As part of the Library Week Open House, I’ll be speaking at the Braille Institute of Santa Barbara about being an audiobook narrator. The interview and discussion are open to the public, and if you’re at loose ends Thursday afternoon, please drop by!
The institute asked me to write up three tips for reading aloud to kids and adults, and I figured why not share them with my blog peeps, too?
Three Tips for Reading Out Loud to Kids
1) Repetition: Kids (of all ages) love repetition. This is why we love to sing along with the chorus; it may be why it is such fun to hear a favorite quote from a movie and be able to blurt out the next line! We love it when we can anticipate language, and then get the reward of hearing what we wanted to hear. So when reading to kids, find the repetition and make it dramatic. If possible….
2) Participation: …Encourage kids to fill in the blanks! One of my favorite, very long, Shel Silverstein poems, “Peanut Butter Sandwich” basically has a repeated “chorus” of (you guessed it) PEANUT BUTTER SANDWICH! There’s nothing more fun than saying it together, every time it comes along.
3) Attention: Reading with children is about more than an entertaining story or teaching them to read. It is about giving them your undivided attention. If you are merely reading to them because you “have to” and it is part of the “routine,” they know it. So anytime you pick up a book, be ready to give the book, and therefore your audience, your undivided attention. Take a very deep breath. Decide to do nothing else. Enjoy just that one, simple thing and do it really well – no multi-tasking! Don’t even THINK about what’s next on your list. All your energy should be on the words (maybe pictures) and your listener.

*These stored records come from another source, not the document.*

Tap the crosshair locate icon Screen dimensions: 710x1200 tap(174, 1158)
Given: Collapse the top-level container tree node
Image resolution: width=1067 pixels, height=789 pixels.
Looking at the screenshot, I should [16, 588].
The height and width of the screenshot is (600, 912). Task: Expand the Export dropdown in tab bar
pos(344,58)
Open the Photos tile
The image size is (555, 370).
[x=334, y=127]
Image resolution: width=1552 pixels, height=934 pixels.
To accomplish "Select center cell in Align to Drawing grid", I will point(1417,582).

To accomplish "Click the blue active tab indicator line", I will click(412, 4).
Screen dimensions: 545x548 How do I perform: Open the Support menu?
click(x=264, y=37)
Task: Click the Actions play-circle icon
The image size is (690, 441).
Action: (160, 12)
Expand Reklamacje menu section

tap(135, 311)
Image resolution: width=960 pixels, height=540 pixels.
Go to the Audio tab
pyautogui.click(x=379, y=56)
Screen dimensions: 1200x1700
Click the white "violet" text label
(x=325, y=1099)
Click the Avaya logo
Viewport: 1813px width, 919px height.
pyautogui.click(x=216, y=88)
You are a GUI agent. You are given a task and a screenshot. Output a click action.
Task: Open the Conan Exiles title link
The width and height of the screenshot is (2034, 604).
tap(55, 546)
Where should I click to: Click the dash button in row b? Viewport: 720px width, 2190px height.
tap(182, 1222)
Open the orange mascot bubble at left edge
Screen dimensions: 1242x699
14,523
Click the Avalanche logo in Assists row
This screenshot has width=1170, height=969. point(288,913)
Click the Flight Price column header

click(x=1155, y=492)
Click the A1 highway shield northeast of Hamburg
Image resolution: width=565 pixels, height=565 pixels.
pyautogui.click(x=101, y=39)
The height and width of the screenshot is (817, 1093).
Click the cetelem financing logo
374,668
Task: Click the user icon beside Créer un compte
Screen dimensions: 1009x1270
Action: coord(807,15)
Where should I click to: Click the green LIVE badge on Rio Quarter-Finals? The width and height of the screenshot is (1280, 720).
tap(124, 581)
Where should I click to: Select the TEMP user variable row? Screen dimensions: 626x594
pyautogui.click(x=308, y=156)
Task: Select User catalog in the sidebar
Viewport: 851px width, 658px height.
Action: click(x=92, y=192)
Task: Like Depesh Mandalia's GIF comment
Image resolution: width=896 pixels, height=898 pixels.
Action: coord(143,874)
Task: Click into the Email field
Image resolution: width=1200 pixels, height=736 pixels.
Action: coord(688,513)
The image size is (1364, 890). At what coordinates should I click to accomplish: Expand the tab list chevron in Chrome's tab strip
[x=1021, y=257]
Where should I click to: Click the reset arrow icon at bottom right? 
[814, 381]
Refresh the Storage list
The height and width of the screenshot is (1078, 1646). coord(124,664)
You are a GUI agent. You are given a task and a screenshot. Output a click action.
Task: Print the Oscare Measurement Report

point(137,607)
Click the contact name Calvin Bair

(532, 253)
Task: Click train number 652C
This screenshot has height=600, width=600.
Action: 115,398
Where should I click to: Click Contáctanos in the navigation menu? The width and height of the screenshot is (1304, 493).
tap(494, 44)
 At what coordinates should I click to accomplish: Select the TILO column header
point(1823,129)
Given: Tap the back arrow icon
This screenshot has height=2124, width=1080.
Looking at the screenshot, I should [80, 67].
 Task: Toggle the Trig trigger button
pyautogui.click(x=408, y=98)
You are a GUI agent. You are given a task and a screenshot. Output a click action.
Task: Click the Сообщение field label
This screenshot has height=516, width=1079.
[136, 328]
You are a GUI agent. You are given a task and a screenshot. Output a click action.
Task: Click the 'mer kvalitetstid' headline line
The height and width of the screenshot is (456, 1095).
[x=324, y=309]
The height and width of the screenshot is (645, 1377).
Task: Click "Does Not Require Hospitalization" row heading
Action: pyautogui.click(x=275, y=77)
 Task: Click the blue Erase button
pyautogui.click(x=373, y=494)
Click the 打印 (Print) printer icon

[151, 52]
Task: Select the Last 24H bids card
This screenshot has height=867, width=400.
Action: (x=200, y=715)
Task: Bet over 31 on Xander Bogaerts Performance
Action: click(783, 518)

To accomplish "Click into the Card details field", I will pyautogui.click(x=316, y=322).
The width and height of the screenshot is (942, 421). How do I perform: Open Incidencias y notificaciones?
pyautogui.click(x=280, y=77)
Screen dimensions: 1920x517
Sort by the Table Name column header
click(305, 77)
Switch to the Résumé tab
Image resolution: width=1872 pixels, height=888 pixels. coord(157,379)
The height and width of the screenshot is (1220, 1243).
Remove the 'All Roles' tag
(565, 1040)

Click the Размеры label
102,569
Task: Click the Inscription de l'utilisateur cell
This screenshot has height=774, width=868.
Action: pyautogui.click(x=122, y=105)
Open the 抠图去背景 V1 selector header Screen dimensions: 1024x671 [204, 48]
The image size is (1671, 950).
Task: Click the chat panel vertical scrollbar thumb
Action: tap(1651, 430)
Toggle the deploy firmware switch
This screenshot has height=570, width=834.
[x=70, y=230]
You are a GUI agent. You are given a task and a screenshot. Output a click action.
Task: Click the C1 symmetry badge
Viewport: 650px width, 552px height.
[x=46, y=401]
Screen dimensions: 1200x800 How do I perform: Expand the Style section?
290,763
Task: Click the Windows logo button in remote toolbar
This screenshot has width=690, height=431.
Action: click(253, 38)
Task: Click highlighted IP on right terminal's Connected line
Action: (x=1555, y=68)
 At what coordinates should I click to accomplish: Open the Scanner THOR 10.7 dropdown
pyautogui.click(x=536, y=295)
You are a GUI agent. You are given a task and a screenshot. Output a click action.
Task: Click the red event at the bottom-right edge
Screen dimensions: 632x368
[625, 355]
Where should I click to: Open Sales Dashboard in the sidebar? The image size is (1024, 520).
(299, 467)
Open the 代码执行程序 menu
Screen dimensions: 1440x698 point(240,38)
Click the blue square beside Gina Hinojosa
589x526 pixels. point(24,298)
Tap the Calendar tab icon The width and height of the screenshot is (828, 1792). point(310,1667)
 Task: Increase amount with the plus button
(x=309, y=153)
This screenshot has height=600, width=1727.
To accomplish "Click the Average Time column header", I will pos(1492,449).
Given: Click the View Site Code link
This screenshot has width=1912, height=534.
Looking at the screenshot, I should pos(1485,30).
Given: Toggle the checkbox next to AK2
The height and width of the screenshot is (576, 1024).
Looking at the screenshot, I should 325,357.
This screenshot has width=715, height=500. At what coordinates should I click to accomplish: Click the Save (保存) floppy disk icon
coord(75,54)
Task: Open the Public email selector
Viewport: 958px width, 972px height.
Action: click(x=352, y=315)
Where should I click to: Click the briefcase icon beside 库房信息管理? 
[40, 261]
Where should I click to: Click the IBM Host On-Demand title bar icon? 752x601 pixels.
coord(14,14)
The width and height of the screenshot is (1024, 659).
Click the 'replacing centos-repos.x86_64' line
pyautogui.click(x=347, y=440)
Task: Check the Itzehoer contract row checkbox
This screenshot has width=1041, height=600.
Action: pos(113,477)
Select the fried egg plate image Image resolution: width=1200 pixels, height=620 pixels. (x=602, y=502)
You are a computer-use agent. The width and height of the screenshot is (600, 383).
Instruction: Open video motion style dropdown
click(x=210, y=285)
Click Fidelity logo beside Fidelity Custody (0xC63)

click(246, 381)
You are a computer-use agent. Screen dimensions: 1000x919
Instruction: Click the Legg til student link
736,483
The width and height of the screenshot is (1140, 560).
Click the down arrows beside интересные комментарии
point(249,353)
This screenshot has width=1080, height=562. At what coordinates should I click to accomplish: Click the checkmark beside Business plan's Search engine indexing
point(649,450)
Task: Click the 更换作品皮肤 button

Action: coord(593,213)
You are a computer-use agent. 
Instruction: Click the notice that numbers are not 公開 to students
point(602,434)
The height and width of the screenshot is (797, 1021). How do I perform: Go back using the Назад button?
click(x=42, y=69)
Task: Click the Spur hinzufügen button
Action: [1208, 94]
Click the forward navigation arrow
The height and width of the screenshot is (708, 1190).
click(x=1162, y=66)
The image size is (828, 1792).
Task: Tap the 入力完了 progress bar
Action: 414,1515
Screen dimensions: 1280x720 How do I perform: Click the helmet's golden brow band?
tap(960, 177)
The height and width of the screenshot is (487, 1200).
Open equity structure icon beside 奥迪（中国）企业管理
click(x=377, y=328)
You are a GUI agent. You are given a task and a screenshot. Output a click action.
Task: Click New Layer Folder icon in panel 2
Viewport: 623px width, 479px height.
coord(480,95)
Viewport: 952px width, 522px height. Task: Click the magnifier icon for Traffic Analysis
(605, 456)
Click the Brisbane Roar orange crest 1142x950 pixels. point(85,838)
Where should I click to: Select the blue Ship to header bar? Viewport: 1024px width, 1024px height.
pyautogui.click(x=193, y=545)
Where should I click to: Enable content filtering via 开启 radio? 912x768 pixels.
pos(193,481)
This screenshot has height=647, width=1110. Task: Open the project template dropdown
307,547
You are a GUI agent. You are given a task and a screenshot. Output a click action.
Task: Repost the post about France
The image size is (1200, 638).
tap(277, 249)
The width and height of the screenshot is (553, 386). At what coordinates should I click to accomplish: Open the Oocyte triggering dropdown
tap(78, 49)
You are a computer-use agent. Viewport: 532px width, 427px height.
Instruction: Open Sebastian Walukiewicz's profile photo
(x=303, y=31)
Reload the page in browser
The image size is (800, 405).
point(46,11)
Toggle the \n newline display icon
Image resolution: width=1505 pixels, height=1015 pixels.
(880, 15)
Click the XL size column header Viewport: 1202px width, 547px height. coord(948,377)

Three Tips for Reading Out Loud to Adults
1) Know your audience: Ask the person you’re reading for what they like. Do they want a performance with voices? Do they want the reader to emote? Are they trying to learn something? Do they just like the sound of your voice? This is a lovely way to talk to someone about what they need in that moment. Reading aloud to someone is a special gift of time and shared intimacy, but listeners and readers don’t always want the same thing all the time from reading. A quick check-in can ensure the interaction is pleasant for both the reader and listener.
2) Choose good material: Read something that interests both the reader and listener. You’ll enjoy reading it more if you like it, so practice being curious. If you have no interest in the material, then be fascinated with the language itself. Each word, sentence, punctuation, and context must be clear to your listener. They should be able to HEAR commas, semicolons, and parentheses.
3) Hydration: drink lots and lots of water at least 4 hours before reading for any length of time. Have warm water handy and drink it at chapter breaks. Well-hydrated vocal cords are happy vocal cords!